I was working full-time while having to fit in repeated medical appointments for treatment. I would be tested for something, the test would come back normal, I would have to make a new appointment, new tests would be ordered, then they would come back normal. This went on for at least 2 years.
There seemed to be no continuity in diagnosis, and I even had one doctor Google my symptoms in front of me. I live in the United Kingdom and am a strong supporter of the National Health Service (NHS), having had countless good experiences. But at that time, the surgery I was registered with was not meeting the required standards, so the Care Quality Commission eventually closed it.
I knew my symptoms were different to arthritis and that the cause must be another inflammatory condition, so I spent a lot of time reading about other autoimmune conditions. When I started experiencing mouth ulcers, memory problems, and a tell-tale butterfly rash on my face, I began to suspect that I might have lupus.
Lupus can be triggered by ultraviolet light, and one thing I noticed was that I would often feel ill on holiday. After undergoing several blood tests, a rheumatologist finally confirmed a diagnosis of systemic lupus erythematosus.
Despite this being a diagnosis that nobody would want to receive, I felt oddly hopeful; at least I had a confirmed diagnosis and could focus on treatment.

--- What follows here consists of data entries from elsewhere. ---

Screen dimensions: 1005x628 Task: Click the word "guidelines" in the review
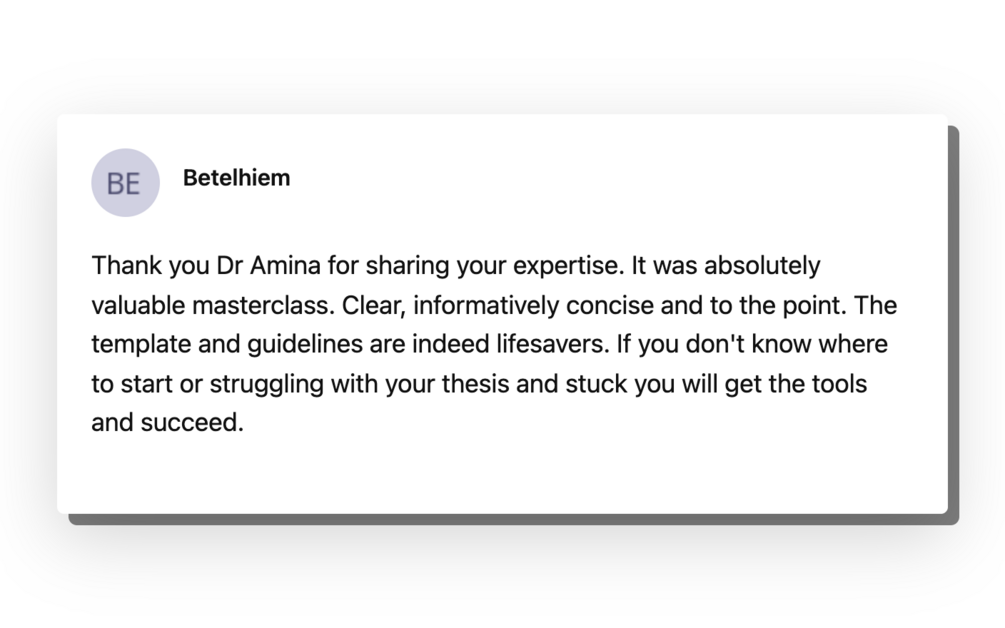point(285,344)
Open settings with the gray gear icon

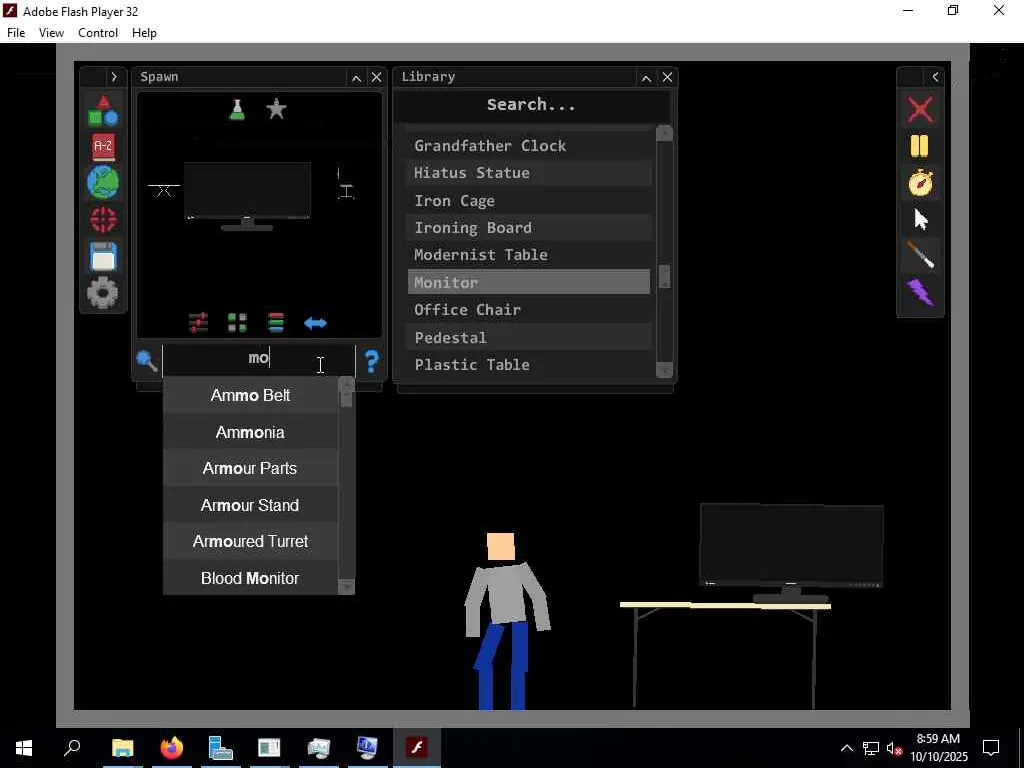tap(103, 293)
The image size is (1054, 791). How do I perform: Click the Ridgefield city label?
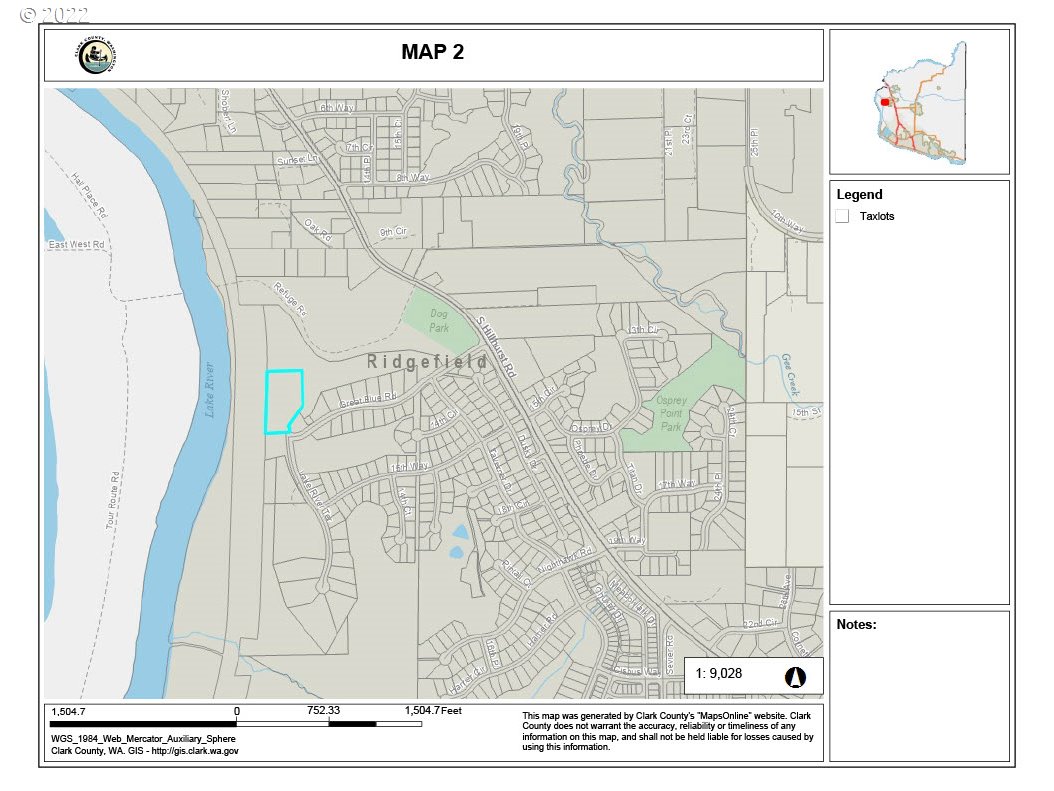[x=427, y=362]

The rheumatologist and rheumatology nurse were incredibly supportive. We discussed the treatment options, and they prescribed me vitamin D, folate (folic acid), and hydroxychloroquine. After experiencing issues with the latter, they prescribed me methotrexate — the same drug I had decided against taking in my 20s.
The main way to treat autoimmune conditions is to prescribe immune-supressing drugs. However, in my case, in addition to these autoimmune conditions, I also have selective IgA deficiency. This is an immune deficiency I was probably born with that leaves me more susceptible to certain types of infection, mainly in the gut and respiratory tract.
Focus on things you can still do
I don’t smoke, but in the past 10 years I’ve had bronchitis (twice), laryngitis, tonsillitis (several times), and pneumonia. As a result of this, I have ongoing concerns about taking medications that will supress my immune system further.
Weighing up the potential risks of continuous inflammation (further joint damage and a higher risk of cardiovascular disease) versus taking immune-supressing drugs has been an ongoing dilemma for me.
Developing an allergy to medication is a real concern, and although methotrexate is well-tolerated by many others, I have been anxious to start this medication based on past experience.
Pursuing my diagnoses has been frustrating.
It has been a long and frustrating journey for me pursuing diagnoses, and this is often the case for people with autoimmune conditions — especially lupus, which can mimic so many other conditions.
If you think you might have an autoimmune condition, or you already have one and think you might have developed a second, ask a doctor whether they would consider carrying out an antinuclear antibody (ANA) test.
This test detects antinuclear antibodies in the blood and is an indicator for autoimmune disease.
Other factors can also contribute to a positive ANA result, so it is important to discuss the results with a doctor so that they can take into account your symptoms and consider further tests.
Autoimmune disease has affected my life greatly; from giving up bass guitar because I could no longer hold down the strings to lacking the required strength and flexibility in my knees and tendons to continue surfing.
However, unless I’m having a flare (when even lifting a kettle is difficult), I can still ride my bike, swim, and play drums (gently). I also have a very supportive partner and an understanding employer.
I try to focus on the things I still can do and work with my rheumatologist to prevent further damage to my joints and tendons.